Monday, August 16, 2010

"I'm raising boys and not cows."

In speaking of his father’s strategy for raising him well and upright, Elder Loren C. Dunn shared the following:

“While we were growing up in a small community, my father saw the need for my brother and me to learn the principle of work. As a result, he put us to work on a small farm on the edge of town where he had been raised. He ran the local newspaper, so he could not spend much time with us. … And sometimes we made mistakes.

“Our small farm was surrounded by other farms, and one of the farmers went in to see my father one day to tell him the things he thought we were doing wrong. My father listened to him carefully and then said, ‘Jim, you don’t understand. You see, I’m raising boys and not cows’ ”.

The blessings of work is the building of character in us and a bond with those with which we work hard. We truly believed that when we moved into our new home out in the country, our boys would benefit from the many opportunities they would have to work.
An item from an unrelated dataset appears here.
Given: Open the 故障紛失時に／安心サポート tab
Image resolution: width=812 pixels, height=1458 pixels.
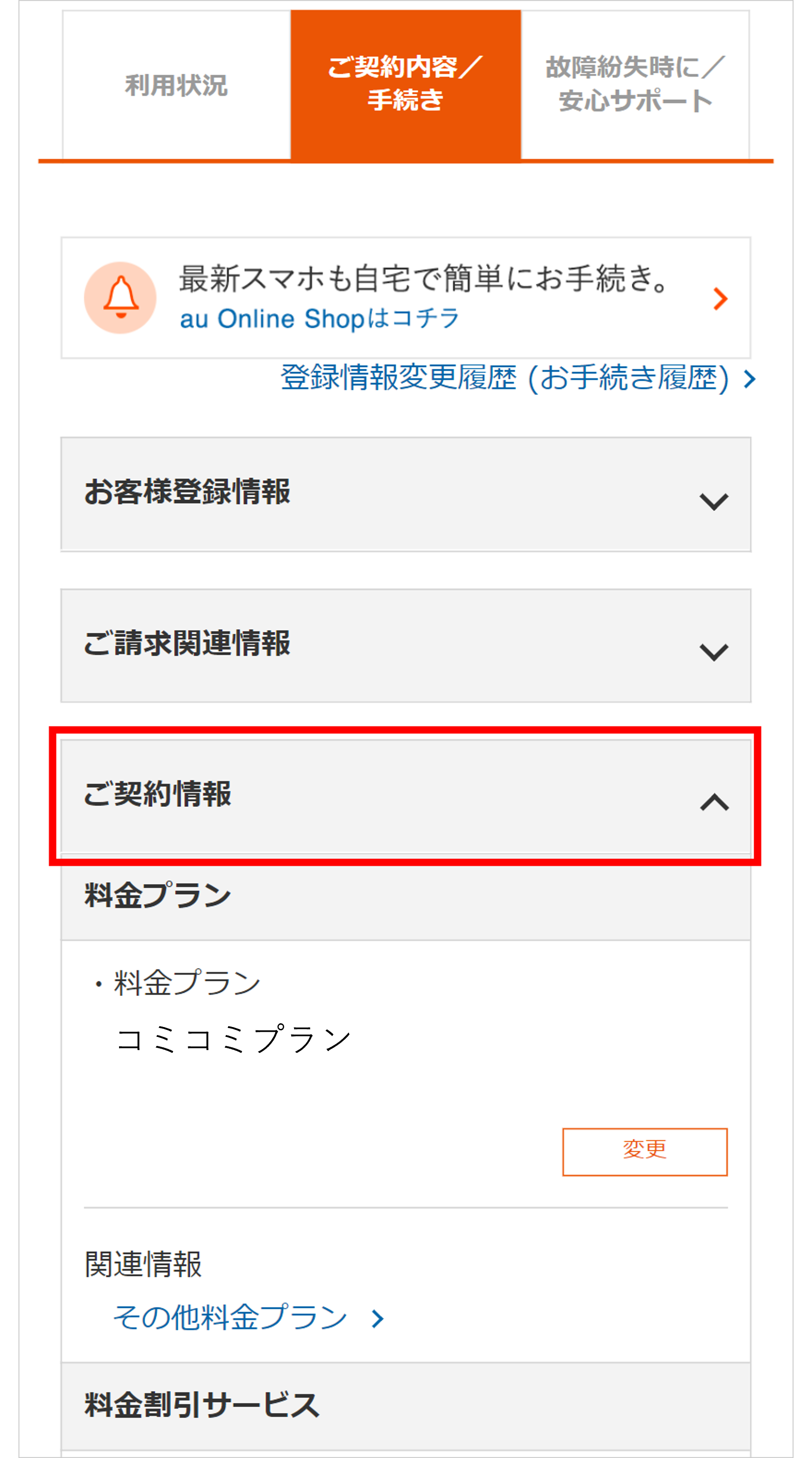Looking at the screenshot, I should [635, 84].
This year has brought us many wonderful things including the blessing of better behaved, more rounded, more confident boys. Some of their chores include:

- Taking out the chicken bucket (filled with kitchen scraps) daily.

- Collecting eggs (it’s Easter everyday!)

- Feeding and watering the poultry, rabbits, and dairy goats.

- hunting squirrels and/or maintaining the squirrel trap

- homework

- taking out trash and recycling daily, taking out trash and recycling cans to curb about 1/8 mile down the driveway and back weekly

- cleaning rooms in the house with me (and sometimes without me)

- doing their own laundry

- help make dinner or dessert (at least twice a week)

- clean the rabbitry, rake out the goat pen, let poultry out in the mornings and put them away in the evening

-fill the wood box and make fires in the winter

And because hard work should be balanced with relaxation and play, the boys also:

- Hunt ground squirrels

- Go hiking on the ranch trials

- Camp out in the orchard, tell ghost stories, and make S’mores over the campfire.

- Climb trees, hunt for fossils and cool rocks, let their imaginations go wild in creating make believe games together

- Get lost in books for hours/weeks

- Take a short ride on the neighbors horse

- Create and play with Legos (LOVE Legos!), wooden railroad tracks, and Lincoln logs.

- Play computer games (yes, my boys are somewhat normal)

The boys may need (lots of) reminders and direction in doing their chores; they may not do a perfect job and they certainly make mistakes; I may do their jobs differently than they if their jobs were mine but, I am happy to say I am finally learning to let them, allow them to work, make mistakes, build character. I am finally learning how to grow boys.